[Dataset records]
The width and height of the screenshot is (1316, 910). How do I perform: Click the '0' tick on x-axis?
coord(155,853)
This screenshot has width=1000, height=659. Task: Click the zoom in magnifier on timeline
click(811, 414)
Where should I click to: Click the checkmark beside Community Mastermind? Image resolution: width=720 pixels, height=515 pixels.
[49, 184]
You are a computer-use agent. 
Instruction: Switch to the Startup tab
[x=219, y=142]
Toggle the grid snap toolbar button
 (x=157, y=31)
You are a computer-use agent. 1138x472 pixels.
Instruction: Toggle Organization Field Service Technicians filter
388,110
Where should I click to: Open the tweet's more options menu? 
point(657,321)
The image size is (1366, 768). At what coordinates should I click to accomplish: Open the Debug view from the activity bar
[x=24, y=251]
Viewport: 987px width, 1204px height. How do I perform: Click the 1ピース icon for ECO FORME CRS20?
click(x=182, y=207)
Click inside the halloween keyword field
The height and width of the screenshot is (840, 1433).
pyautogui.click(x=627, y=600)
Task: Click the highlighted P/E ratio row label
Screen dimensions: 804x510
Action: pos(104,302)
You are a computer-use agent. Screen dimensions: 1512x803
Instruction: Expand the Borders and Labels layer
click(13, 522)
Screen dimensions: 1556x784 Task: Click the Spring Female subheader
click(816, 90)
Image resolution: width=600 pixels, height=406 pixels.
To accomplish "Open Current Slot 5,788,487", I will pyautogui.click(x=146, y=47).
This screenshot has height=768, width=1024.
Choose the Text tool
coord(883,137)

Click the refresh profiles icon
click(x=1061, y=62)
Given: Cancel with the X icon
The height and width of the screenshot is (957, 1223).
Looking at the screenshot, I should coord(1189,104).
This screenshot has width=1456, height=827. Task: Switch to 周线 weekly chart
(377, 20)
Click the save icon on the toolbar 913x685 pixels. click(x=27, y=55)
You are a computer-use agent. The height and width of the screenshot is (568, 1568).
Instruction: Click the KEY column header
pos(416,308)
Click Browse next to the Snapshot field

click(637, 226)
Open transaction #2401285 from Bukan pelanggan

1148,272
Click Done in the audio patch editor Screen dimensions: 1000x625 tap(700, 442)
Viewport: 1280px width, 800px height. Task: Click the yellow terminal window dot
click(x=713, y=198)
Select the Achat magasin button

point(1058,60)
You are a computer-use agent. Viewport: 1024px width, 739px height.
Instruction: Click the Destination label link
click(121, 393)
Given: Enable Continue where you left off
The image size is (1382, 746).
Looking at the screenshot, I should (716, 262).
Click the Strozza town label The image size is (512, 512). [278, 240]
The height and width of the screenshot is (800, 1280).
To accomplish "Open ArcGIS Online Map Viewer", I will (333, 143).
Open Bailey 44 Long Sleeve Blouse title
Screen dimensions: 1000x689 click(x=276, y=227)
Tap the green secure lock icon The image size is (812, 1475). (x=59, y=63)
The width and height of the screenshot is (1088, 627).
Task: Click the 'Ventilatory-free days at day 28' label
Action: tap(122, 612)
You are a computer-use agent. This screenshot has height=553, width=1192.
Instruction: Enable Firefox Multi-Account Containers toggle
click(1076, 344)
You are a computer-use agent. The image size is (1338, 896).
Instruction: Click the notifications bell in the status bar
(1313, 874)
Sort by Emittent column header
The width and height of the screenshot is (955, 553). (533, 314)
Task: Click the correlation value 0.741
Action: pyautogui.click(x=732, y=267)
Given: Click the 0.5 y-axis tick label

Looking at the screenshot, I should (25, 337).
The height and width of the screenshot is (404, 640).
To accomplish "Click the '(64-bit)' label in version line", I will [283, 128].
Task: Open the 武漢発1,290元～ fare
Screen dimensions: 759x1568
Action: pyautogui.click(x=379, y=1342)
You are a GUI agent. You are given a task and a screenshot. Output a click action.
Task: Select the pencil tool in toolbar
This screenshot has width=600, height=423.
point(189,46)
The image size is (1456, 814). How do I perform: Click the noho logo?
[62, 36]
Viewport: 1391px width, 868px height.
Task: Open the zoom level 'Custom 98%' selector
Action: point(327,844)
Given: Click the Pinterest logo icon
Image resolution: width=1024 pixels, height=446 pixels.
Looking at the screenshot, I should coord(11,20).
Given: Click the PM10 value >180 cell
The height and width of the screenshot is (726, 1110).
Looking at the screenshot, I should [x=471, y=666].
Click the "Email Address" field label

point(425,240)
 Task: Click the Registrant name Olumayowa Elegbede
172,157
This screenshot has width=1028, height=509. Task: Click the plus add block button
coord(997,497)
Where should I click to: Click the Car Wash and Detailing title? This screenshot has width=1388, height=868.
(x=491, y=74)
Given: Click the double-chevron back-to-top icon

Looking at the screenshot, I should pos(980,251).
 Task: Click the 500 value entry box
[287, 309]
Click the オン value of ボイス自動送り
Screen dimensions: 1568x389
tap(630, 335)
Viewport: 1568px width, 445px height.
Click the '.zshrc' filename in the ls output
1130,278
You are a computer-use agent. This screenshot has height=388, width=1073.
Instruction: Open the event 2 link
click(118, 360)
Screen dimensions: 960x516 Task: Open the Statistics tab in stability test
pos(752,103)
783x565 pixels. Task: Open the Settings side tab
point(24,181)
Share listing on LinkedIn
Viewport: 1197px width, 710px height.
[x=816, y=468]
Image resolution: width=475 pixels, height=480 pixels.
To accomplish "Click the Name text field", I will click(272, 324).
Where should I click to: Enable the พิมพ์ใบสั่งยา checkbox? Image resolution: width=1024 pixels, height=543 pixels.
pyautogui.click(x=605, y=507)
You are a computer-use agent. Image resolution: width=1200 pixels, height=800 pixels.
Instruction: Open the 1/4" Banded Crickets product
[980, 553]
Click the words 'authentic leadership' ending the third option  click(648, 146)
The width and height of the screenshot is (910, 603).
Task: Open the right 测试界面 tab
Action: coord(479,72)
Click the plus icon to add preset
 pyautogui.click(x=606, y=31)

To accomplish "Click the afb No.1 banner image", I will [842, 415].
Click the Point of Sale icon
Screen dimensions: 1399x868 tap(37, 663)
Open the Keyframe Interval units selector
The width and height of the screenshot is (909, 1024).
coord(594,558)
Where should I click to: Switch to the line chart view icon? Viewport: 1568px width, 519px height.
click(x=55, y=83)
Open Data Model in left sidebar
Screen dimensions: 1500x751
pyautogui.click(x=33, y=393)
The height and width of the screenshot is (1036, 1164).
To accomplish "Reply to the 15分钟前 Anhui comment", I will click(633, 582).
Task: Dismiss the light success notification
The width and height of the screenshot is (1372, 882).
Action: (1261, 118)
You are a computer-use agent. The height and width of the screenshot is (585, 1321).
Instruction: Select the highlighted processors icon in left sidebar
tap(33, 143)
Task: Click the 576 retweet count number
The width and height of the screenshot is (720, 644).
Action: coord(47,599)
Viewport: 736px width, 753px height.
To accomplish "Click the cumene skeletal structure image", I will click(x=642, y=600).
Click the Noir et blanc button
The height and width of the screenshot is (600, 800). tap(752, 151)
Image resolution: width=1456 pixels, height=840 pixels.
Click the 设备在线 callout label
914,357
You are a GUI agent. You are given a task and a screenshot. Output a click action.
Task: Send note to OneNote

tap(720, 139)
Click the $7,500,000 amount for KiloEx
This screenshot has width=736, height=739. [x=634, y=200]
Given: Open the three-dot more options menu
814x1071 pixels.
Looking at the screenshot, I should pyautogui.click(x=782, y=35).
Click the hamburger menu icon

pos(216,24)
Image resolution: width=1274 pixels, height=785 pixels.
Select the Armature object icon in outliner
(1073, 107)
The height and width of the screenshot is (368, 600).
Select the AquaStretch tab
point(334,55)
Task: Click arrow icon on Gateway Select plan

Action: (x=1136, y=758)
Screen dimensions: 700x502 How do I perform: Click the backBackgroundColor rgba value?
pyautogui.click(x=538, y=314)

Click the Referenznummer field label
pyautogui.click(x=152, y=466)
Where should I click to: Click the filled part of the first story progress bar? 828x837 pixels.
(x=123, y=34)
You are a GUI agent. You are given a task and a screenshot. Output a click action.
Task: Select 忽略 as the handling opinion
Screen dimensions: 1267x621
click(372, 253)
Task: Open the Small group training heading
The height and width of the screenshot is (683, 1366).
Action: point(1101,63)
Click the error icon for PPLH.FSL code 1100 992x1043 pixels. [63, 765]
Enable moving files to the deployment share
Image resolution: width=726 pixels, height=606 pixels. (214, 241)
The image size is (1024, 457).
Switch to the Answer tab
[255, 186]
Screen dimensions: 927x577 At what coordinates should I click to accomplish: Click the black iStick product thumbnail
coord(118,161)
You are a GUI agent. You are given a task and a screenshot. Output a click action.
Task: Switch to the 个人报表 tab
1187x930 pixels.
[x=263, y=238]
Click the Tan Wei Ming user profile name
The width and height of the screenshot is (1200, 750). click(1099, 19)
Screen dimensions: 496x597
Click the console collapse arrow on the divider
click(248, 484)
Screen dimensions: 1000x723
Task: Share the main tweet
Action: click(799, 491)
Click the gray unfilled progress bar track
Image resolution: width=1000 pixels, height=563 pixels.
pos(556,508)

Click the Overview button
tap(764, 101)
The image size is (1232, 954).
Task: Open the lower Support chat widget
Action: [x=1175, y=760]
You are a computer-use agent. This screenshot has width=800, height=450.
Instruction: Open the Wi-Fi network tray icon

→ TASK DIRECTIONS: Copy out every line from the data above in which the word "computer" occurs.

→ TASK ANSWER:
You are a computer-use agent. 
You are a computer-use agent. 1138x472 pixels.
You are a computer-use agent. Screen dimensions: 1512x803
You are a computer-use agent. The height and width of the screenshot is (568, 1568).
You are a computer-use agent. Viewport: 1024px width, 739px height.
You are a computer-use agent. This screenshot has height=553, width=1192.
You are a computer-use agent. The image size is (1338, 896).
You are a computer-use agent. This screenshot has height=388, width=1073.
You are a computer-use agent. Image resolution: width=1200 pixels, height=800 pixels.
You are a computer-use agent. The height and width of the screenshot is (585, 1321).
You are a computer-use agent. This screenshot has width=800, height=450.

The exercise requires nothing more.